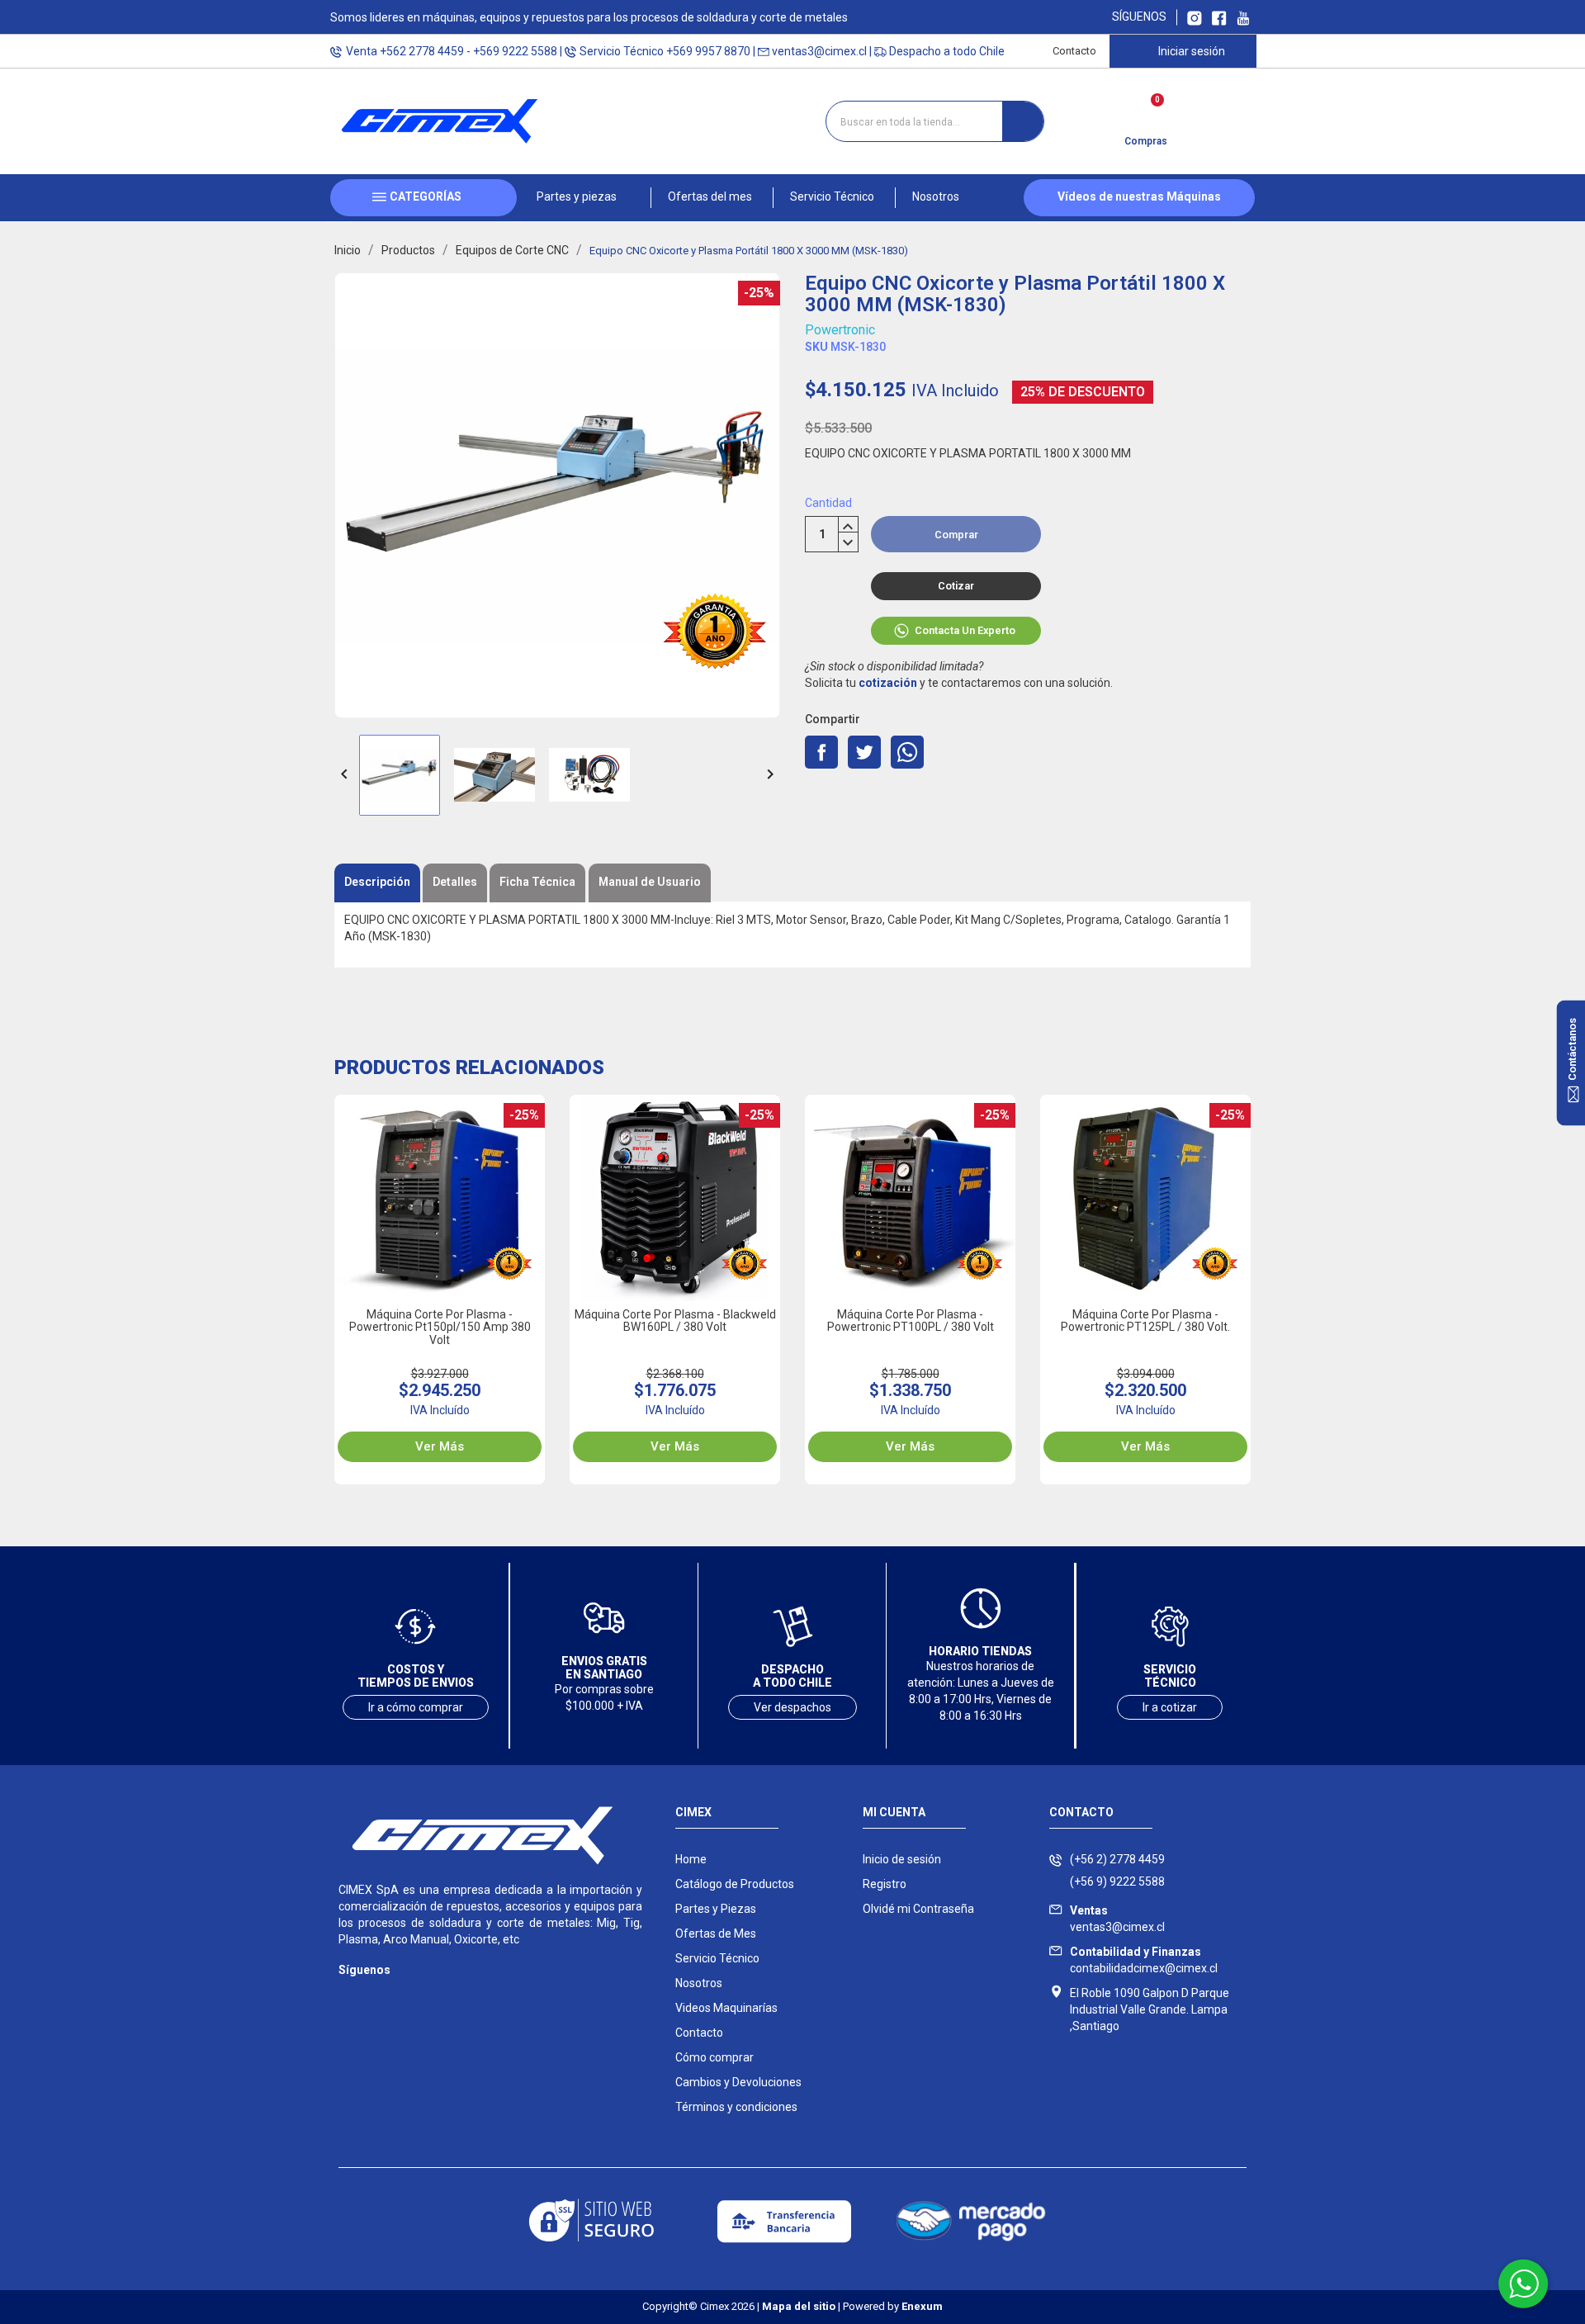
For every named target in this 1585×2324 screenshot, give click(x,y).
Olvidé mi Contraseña (918, 1908)
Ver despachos (792, 1707)
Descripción (377, 881)
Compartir (821, 752)
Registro (884, 1884)
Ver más (439, 1446)
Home (691, 1859)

#### Problem description
Skip every line before the one containing "Ver despachos (792, 1707)". Retype that line and the rest through the last one exactly as they stand in the listing.

#### Answer to the problem
Ver despachos (792, 1707)
Descripción (377, 881)
Compartir (821, 752)
Registro (884, 1884)
Ver más (439, 1446)
Home (691, 1859)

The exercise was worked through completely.